Regulus lo guardò e capì che non stava scherzando. Era davvero perplesso, interrogativo, stupito. Ma com’era possibile che avesse scordato la loro conversazione? Certo, ormai le visite da nonna Irma – grazie al cielo – non erano altro che un brutto ricordo, ma potevano sempre usarli per altri momenti…
«Sono per me e James!» concluse Sirius, stringendo i due specchietti.
Regulus sobbalzò come se il fratello lo avesse picchiato. «C-come?» balbettò.
«Per me e James» ripeté Sirius, con l’aria di chi dice una cosa talmente ovvia da essere sottintesa.
Il fratellino voltò di scatto il viso per fare in modo che i capelli corvini nascondessero a Sirius l’espressione ferita che gli si era disegnata in volto.
Sirius si infilò l’involucro in tasca, gli occhi grigio blu illuminati dall’entusiasmo.
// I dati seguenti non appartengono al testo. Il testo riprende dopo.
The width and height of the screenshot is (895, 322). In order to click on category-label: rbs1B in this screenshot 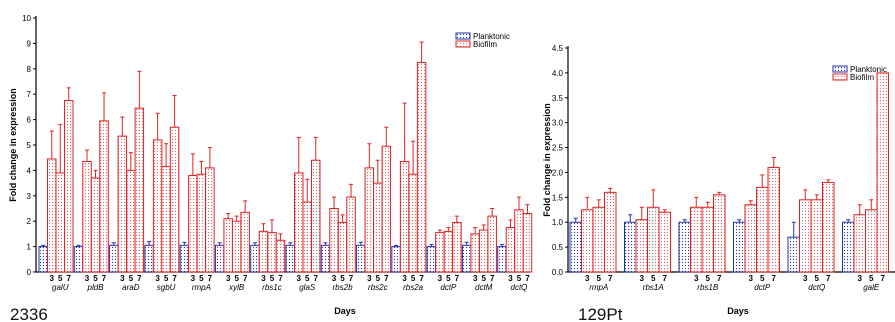, I will do `click(708, 288)`.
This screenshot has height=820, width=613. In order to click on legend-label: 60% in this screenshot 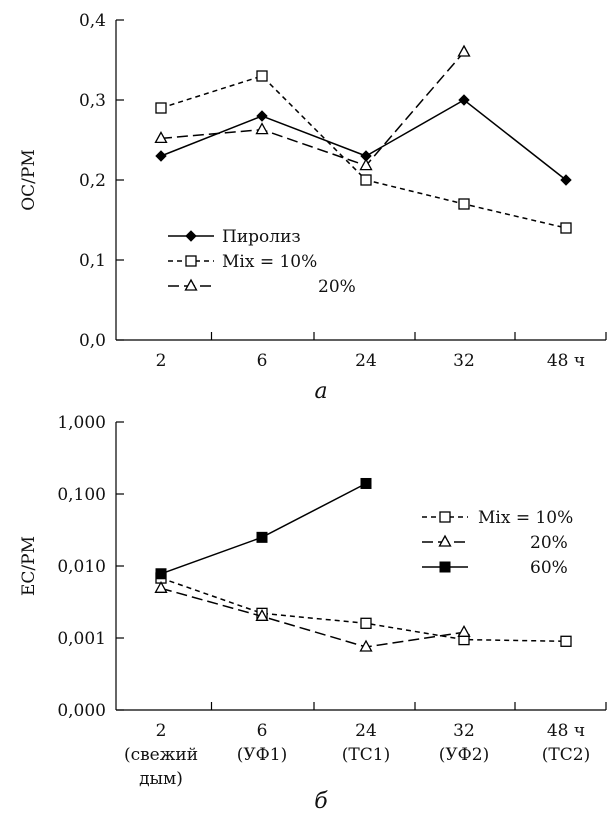, I will do `click(549, 568)`.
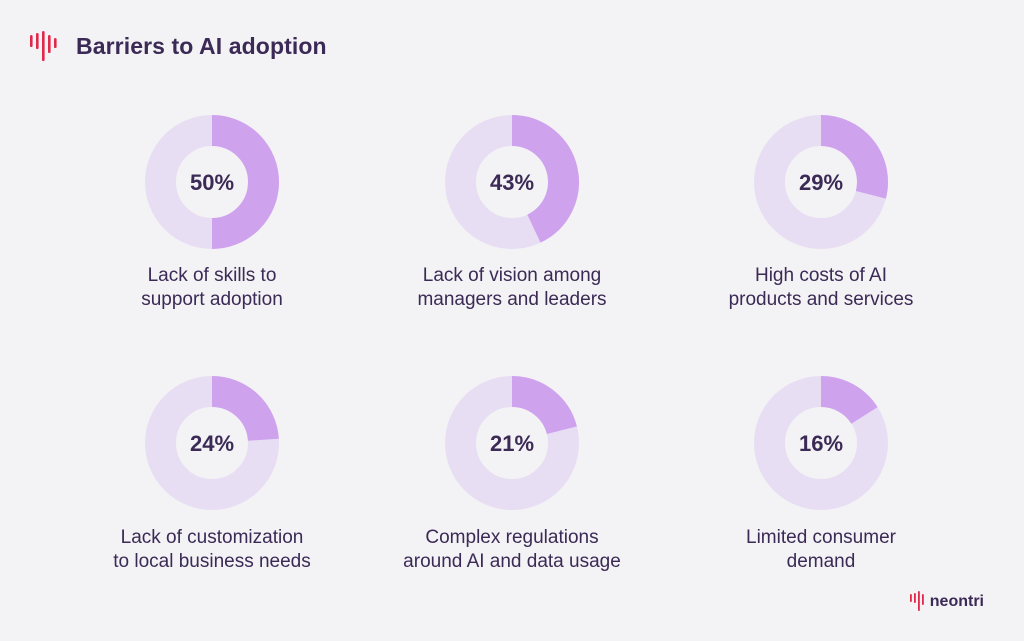 The image size is (1024, 641). Describe the element at coordinates (821, 300) in the screenshot. I see `donut-category-label-line: products and services` at that location.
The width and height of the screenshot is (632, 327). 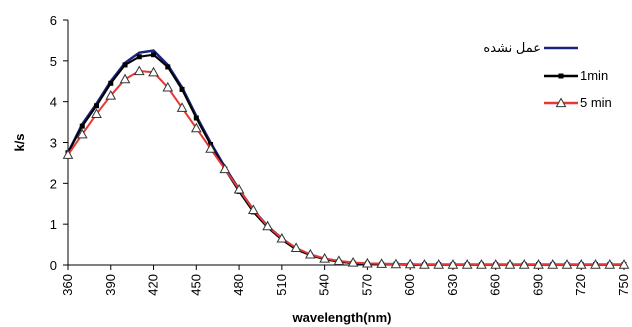 I want to click on y-tick-label: 0, so click(x=54, y=266).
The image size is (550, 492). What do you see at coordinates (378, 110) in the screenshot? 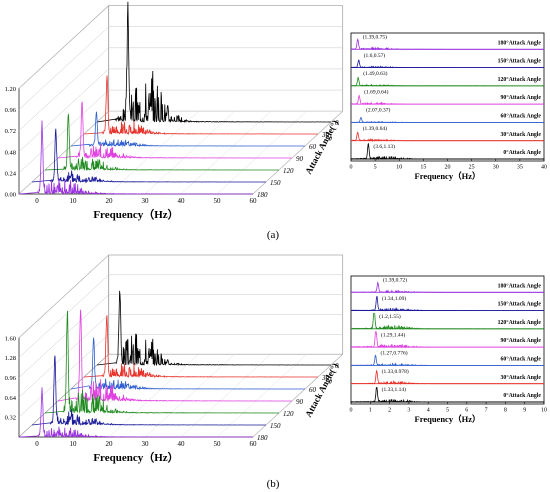
I see `peak-annotation: (2.07,0.37)` at bounding box center [378, 110].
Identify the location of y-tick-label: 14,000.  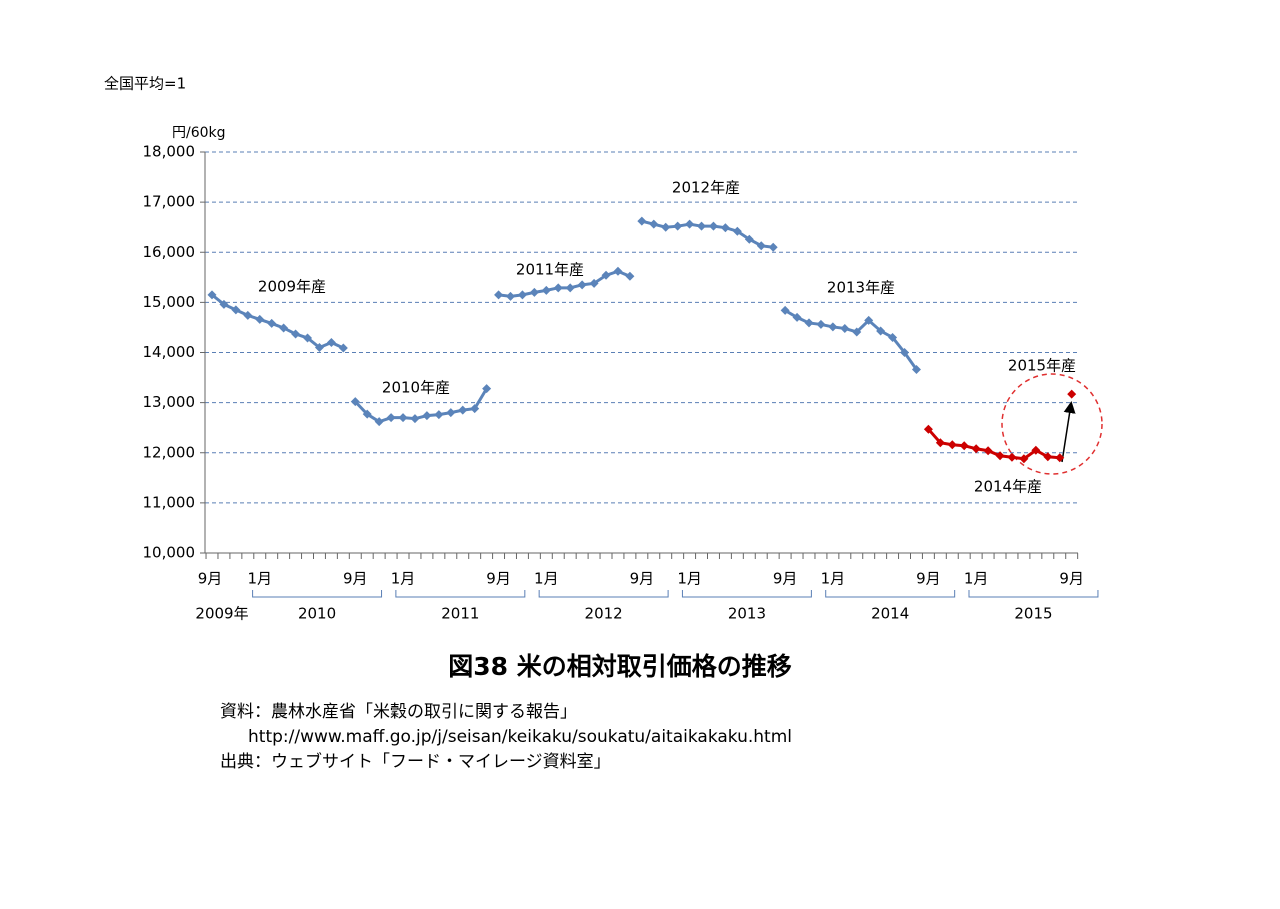
(170, 352).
In quel modo, lui e James avrebbero potuto chiacchierare anche se fossero finiti in punizione separati! Gettò un’occhiata perplessa al fratellino immobile. «Regulus?» azzardò.
Lui si riscosse. Lo fissò torvo, quasi con ferocia, poi si voltò e con uno scatto repentino entrò nella propria stanza, chiudendo di botto la porta alle proprie spalle sotto lo sguardo confuso di Sirius.
Una volta nella propria camera, la schiena contro la porta, si guardò attorno col respiro affannoso. Udì Sirius entrare nella propria stanza.
Avanzò appena. La rabbia gli ribolliva nello stomaco. Per un attimo, quando aveva visto quegli specchi in mano al fratello, aveva pensato che indicassero il fatto che qualche legame di quello che avevano condiviso da bambini fosse sopravvissuto. Invece no. Erano per James Potter!
Digrignò i denti. Insomma, Sirius era stupido o cosa?! Si era forse scordato di avere un fratello?! Si era forse dimenticato della loro chiacchierata sugli specchi a doppio senso?!
No, rifletté amaramente, se l’era ricordata, ma solo quanto occorreva per stare sempre con il suo amichetto, quell’insopportabile di Potter!
Furibondo, percorse ad ampi passi il perimetro della stanza. Si fermò davanti alla porta di legno scuro.
Ora non nevicava.
Ora Sirius aveva gli specchi.
Ora nessuna parola grata aleggiava fra loro due, lasciando quell’aria di soffocante rancore.